Interestingly, natural quartz has a relatively high coefficient of thermal expansion, so quartz crystal watches could be made to be strongly affected by temperature.

This thread has a lot that I would have to deal with in minutae. It wwill take some tiime, because though everyone has applied their science to this thread, they are none of them watchmakers. Not sure if I’ll bother elaborating on every attempt at comment.

I’d start with the last comment here on quartz crystal and thermal expansion. Try putting your quartz watch on the dashboard of your car parked in the full sun, ie: facing north. Leave it there and check accuracy changes between thee parameters of hottest and coldest. See if it still maintains accuracy of + – 2s/month?

Plastic? I went looking for the earliest plastic component mechanical watch I could remember, from 1973 by Tissot and here is a layperson’s view of it.
Yes I used to service these watches back in the day. http://members.iinet.net.au/~fotoplot/tissot/tissot.html

Yes it was John Harrison, a carpenter, whom did discover the bimetallic strip and apply it to his H3 chronograph. He also was first to apply temperature compensation to a balance wheel in 1753, using a bimetallic ‘compensation curb’ on the spring, in the first successful marine chronometers, H4 and H5. These achieved an accuracy of a fraction of a second per day but the compensation curb was not further used because of its complexity.

A simpler solution was devised around 1765 by Pierre Le Roy, and improved by John Arnold, and Thomas Earnshaw: the Earnshaw or compensating balance wheel. The key was to make the balance wheel change size with temperature. If the balance could be made to shrink in diameter as it got warmer, the smaller moment of inertia would compensate for the weakening of the balance spring, keeping the period of oscillation the same. Accomplished by fusing an inner ring of steel and an outer ring of brass as the wheel itself.

Positional error in mechanical watches needs to be compensated for and watchmakers have grappled with this forever but so many adjustments have been made that one would have to start drilling holes in the balance wheel or file bits off it.

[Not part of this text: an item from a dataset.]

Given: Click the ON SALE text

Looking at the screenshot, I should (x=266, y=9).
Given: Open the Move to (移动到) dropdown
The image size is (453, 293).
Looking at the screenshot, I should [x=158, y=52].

Making pivots tighter? This will only stop the watch. An example here is that if the same tolerances in a clock were given to the moving parts of your average car engine then it probably wouldn’t drive the car 100 metres before having catastrophic failure. Conversly if the same tolerances in your car engine were applied to your average clock, it could not make a tick let alone a tock.

Reply Quote

Date: 27/11/2020 09:47:52
From: roughbarked
ID: 1655883
Subject: re: Watch inaccuracy

As for the plastics. Probably the quickest way to bugger the plastic watches would be to attempt a Salvador Dali reproduction by doing the dashboard test on a hot day like today which will hit 43 sometime today. Even though tthe techs behind designing materials have come a long way inspired by the likes of Harrison and Breguet, including the various compositions of plastics, I’d still reckon that temperatures of above 60˚C may well deform the wheels of a plastic watch inside a steel case.

Reply Quote

Date: 27/11/2020 10:18:27
From: roughbarked
ID: 1655900
Subject: re: Watch inaccuracy

mollwollfumble said:


I’m reading a sci-fi book in which watchmakers vie to produce the most inaccurate timepieces that they can. Not just faster and slower, but slowing down and speeding up during the day. (This is underground, the sky is not visible so you can’t rely on the motion of the Sun or Moon for a timescale). The ostensible reason for this competition is that it gives you more time to do the things you want, and allows you to make time fly when you’re not having fun.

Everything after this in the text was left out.